»»
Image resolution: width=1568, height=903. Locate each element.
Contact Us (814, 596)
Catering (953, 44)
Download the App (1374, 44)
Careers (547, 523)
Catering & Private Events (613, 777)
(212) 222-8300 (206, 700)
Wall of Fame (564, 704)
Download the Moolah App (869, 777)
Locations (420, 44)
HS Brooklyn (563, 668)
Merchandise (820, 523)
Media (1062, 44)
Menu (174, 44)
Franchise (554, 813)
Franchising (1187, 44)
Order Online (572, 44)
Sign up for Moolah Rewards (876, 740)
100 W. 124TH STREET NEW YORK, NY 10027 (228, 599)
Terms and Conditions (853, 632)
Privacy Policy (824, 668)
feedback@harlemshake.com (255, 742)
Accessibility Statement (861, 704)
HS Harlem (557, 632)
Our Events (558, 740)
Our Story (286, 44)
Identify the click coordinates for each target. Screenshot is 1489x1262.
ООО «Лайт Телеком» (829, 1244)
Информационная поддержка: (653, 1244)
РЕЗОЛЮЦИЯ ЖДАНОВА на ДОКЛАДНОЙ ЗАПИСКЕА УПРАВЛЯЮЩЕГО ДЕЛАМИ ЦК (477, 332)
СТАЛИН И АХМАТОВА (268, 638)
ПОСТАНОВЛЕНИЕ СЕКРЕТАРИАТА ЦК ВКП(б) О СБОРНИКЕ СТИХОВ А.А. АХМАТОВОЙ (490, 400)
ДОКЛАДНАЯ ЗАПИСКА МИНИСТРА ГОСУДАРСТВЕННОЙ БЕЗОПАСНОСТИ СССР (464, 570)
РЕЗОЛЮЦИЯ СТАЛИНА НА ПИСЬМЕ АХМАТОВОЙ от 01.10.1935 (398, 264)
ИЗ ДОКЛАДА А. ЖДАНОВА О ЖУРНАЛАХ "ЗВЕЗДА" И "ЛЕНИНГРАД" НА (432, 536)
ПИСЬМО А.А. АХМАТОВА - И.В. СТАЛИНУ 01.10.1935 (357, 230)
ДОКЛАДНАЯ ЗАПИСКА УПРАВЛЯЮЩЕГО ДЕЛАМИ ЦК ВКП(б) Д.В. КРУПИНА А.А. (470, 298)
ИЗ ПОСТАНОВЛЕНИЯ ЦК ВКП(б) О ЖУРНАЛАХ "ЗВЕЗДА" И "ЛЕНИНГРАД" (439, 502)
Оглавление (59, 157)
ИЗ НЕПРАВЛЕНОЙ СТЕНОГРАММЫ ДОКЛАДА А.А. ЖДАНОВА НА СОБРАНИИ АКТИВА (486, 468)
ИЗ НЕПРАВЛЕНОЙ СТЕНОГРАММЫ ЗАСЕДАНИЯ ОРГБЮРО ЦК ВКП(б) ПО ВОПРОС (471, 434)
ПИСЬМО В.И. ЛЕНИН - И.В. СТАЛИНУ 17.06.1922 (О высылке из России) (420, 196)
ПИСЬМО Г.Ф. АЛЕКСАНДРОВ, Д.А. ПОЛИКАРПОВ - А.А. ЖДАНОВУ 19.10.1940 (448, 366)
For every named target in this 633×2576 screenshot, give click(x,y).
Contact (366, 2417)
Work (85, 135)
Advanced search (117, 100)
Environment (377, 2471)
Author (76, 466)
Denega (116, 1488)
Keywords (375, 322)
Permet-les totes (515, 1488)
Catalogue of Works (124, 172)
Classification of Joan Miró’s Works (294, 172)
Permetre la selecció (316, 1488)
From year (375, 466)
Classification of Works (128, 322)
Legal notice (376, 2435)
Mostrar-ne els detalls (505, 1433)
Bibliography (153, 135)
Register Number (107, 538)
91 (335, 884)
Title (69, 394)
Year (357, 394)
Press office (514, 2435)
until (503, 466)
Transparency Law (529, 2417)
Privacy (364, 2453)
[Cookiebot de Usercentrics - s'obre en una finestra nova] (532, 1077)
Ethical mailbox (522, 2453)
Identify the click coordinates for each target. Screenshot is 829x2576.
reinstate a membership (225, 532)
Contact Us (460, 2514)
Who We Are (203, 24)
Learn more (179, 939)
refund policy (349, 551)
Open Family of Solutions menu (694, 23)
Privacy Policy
««
Exercise requirements:
Please reproduce all of the data above line for line, with no changes.

Result for this task:
Image resolution: width=1568, height=903. Locate each element.
Contact Us (814, 596)
Catering (953, 44)
Download the App (1374, 44)
Careers (547, 523)
Catering & Private Events (613, 777)
(212) 222-8300 (206, 700)
Wall of Fame (564, 704)
Download the Moolah App (869, 777)
Locations (420, 44)
HS Brooklyn (563, 668)
Merchandise (820, 523)
Media (1062, 44)
Menu (174, 44)
Franchise (554, 813)
Franchising (1187, 44)
Order Online (572, 44)
Sign up for Moolah Rewards (876, 740)
100 W. 124TH STREET NEW YORK, NY 10027 (228, 599)
Terms and Conditions (853, 632)
Privacy Policy (824, 668)
feedback@harlemshake.com (255, 742)
Accessibility Statement (861, 704)
HS Harlem (557, 632)
Our Events (558, 740)
Our Story (286, 44)
Identify the click coordinates for each target. Screenshot is 1489x1262.
ООО «Лайт Телеком» (829, 1244)
Информационная поддержка: (653, 1244)
РЕЗОЛЮЦИЯ ЖДАНОВА на ДОКЛАДНОЙ ЗАПИСКЕА УПРАВЛЯЮЩЕГО ДЕЛАМИ ЦК (477, 332)
СТАЛИН И АХМАТОВА (268, 638)
ПОСТАНОВЛЕНИЕ СЕКРЕТАРИАТА ЦК ВКП(б) О СБОРНИКЕ СТИХОВ А.А. АХМАТОВОЙ (490, 400)
ДОКЛАДНАЯ ЗАПИСКА МИНИСТРА ГОСУДАРСТВЕННОЙ БЕЗОПАСНОСТИ СССР (464, 570)
РЕЗОЛЮЦИЯ СТАЛИНА НА ПИСЬМЕ АХМАТОВОЙ от 01.10.1935 (398, 264)
ИЗ ДОКЛАДА А. ЖДАНОВА О ЖУРНАЛАХ "ЗВЕЗДА" И "ЛЕНИНГРАД" НА (432, 536)
ПИСЬМО А.А. АХМАТОВА - И.В. СТАЛИНУ 01.10.1935 (357, 230)
ДОКЛАДНАЯ ЗАПИСКА УПРАВЛЯЮЩЕГО ДЕЛАМИ ЦК ВКП(б) Д.В. КРУПИНА А.А. (470, 298)
ИЗ ПОСТАНОВЛЕНИЯ ЦК ВКП(б) О ЖУРНАЛАХ "ЗВЕЗДА" И "ЛЕНИНГРАД" (439, 502)
Оглавление (59, 157)
ИЗ НЕПРАВЛЕНОЙ СТЕНОГРАММЫ ДОКЛАДА А.А. ЖДАНОВА НА СОБРАНИИ АКТИВА (486, 468)
ИЗ НЕПРАВЛЕНОЙ СТЕНОГРАММЫ ЗАСЕДАНИЯ ОРГБЮРО ЦК ВКП(б) ПО ВОПРОС (471, 434)
ПИСЬМО В.И. ЛЕНИН - И.В. СТАЛИНУ 17.06.1922 (О высылке из России) (420, 196)
ПИСЬМО Г.Ф. АЛЕКСАНДРОВ, Д.А. ПОЛИКАРПОВ - А.А. ЖДАНОВУ 19.10.1940 (448, 366)
For every named target in this 633×2576 screenshot, give click(x,y).
Contact (366, 2417)
Work (85, 135)
Advanced search (117, 100)
Environment (377, 2471)
Author (76, 466)
Denega (116, 1488)
Keywords (375, 322)
Permet-les totes (515, 1488)
Catalogue of Works (124, 172)
Classification of Joan Miró’s Works (294, 172)
Permetre la selecció (316, 1488)
From year (375, 466)
Classification of Works (128, 322)
Legal notice (376, 2435)
Mostrar-ne els detalls (505, 1433)
Bibliography (153, 135)
Register Number (107, 538)
91 (335, 884)
Title (69, 394)
Year (357, 394)
Press office (514, 2435)
until (503, 466)
Transparency Law (529, 2417)
Privacy (364, 2453)
[Cookiebot de Usercentrics - s'obre en una finestra nova] (532, 1077)
Ethical mailbox (522, 2453)
Identify the click coordinates for each target. Screenshot is 829x2576.
reinstate a membership (225, 532)
Contact Us (460, 2514)
Who We Are (203, 24)
Learn more (179, 939)
refund policy (349, 551)
Open Family of Solutions menu (694, 23)
Privacy Policy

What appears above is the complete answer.